■ **TASK ITEM**
Search the entries for the word "coordinates" and return every line where it is found.

■ **TASK MATERIAL**
☆ ☆ ☆

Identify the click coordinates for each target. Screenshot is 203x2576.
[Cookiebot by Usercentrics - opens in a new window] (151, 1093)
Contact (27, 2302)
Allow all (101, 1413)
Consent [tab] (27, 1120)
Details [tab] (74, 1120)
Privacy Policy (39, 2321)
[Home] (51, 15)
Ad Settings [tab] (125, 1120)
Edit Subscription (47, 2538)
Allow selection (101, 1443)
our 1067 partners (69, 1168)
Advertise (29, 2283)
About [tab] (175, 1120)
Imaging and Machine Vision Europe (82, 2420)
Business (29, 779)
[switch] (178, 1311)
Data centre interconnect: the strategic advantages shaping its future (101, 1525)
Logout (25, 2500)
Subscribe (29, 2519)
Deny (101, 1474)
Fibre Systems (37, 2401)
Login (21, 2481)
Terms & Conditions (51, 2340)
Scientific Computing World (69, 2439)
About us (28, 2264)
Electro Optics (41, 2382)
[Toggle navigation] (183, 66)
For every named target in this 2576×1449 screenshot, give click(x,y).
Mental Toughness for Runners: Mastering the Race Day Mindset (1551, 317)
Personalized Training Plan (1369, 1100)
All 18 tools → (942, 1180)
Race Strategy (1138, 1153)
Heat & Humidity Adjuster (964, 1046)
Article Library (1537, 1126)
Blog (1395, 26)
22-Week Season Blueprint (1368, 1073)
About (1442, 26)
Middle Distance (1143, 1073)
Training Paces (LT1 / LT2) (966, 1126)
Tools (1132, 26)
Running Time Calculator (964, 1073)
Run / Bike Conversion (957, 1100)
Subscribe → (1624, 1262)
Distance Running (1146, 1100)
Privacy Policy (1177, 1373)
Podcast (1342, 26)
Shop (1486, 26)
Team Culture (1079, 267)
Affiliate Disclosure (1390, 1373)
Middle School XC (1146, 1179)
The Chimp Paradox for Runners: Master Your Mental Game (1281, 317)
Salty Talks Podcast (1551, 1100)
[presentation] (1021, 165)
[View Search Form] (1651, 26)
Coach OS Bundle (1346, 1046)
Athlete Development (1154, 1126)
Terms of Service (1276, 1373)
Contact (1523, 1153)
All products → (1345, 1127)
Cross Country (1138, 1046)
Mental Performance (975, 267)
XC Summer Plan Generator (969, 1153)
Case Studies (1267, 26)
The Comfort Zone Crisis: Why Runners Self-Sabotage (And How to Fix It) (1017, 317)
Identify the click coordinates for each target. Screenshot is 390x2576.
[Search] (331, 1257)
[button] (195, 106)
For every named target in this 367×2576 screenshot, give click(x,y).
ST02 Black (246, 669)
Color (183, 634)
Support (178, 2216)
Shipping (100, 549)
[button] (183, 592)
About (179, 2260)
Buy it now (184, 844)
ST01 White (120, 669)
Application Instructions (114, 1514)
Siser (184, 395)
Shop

☆ ☆ ☆

■ **WRITTEN ANSWER**
Identify the click coordinates for each target. Screenshot is 203x2576.
Identify the click coordinates for each target. Screenshot is 390x2576.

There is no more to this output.